8

Lasso-like methods have become pretty common in applied statistics but the Dantzig selector remains unpopular despite having great properties (minimax optimality). Why hasn't it become more popular?

  • I suspect this question can't be answered like this. Perhaps you can refine it as laid out in the FAQ http://stats.stackexchange.com/faq ? Maybe ask for advantages/disadvantages, applicability, implementation etc. – Momo May 16 '13 at 21:09
  • 3
    I suspect because it is fairly new, and, as far as I can tell from 5 minutes of googling, no standard implementation exists that applied statisticians could use on their own data. It seems like a cool method. If the authors would write a package for R and python to implement their method, I'd love to try it out. – Zach May 16 '13 at 21:17
  • 4
    @Zach, I think the flare package for R implements the Dantzig selector. I have no experience with it though. – COOLSerdash May 16 '13 at 21:32
  • 3
    You might find this paper of interest. Outside that, I don't have a good answer for your question other than the lasso has been around a decade longer. – Glen_b May 16 '13 at 23:57
  • 2
    And this paper too. In short it has a lower MSE than lasso, a less natural loss function (Chebychev norms). It was designed to behave better when the regressors are orthogonal but this is, by definition, never the situation of interest in multivariate regression. Frankly, I'm a bit surprised it has been studied so much in theoretical/computational statistics. – user603 May 17 '13 at 01:16
  • @user603, good point but why not add a $L_2$ norm component, like in the elastic net?
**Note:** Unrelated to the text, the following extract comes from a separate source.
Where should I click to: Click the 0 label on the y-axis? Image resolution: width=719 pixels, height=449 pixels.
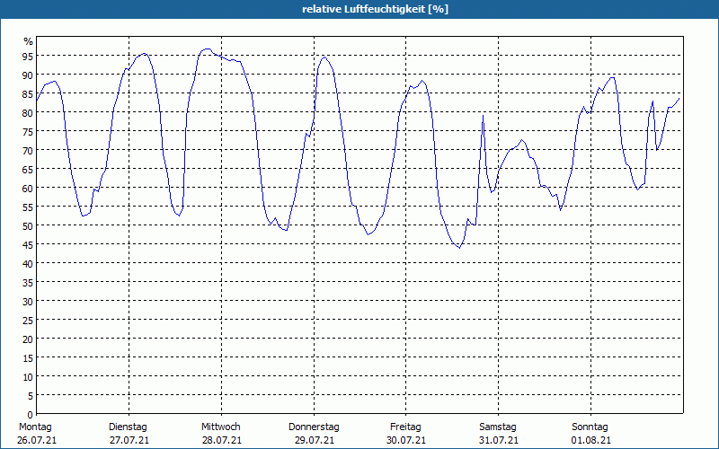[x=30, y=414]
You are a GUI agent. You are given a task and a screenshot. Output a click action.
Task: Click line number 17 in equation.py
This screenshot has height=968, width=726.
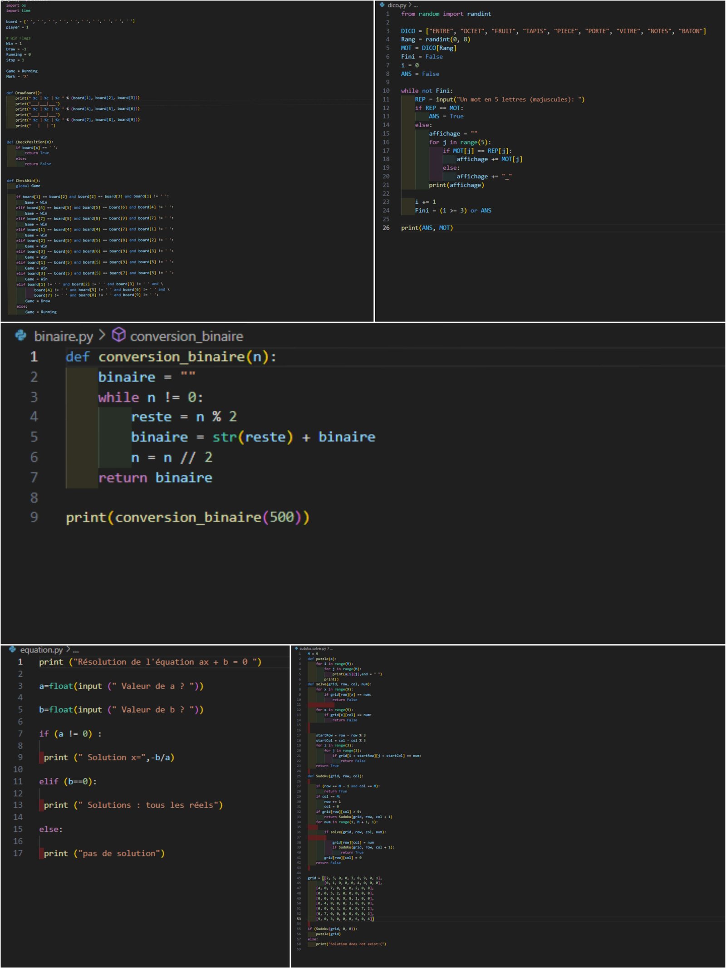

I'm really curious to test it out more extensively once I get some time. – Piotr Sokol May 17 '13 at 08:44
  • @PiotrSokol: I think the problems come from the $L_{\infty}$ norm in the fit term. Adding a $L_2$ term on the coefficients would not address that. – user603 May 17 '13 at 08:46

1 Answers1

6

The $\ell_\infty$ loss term is VERY sensitive to outliers.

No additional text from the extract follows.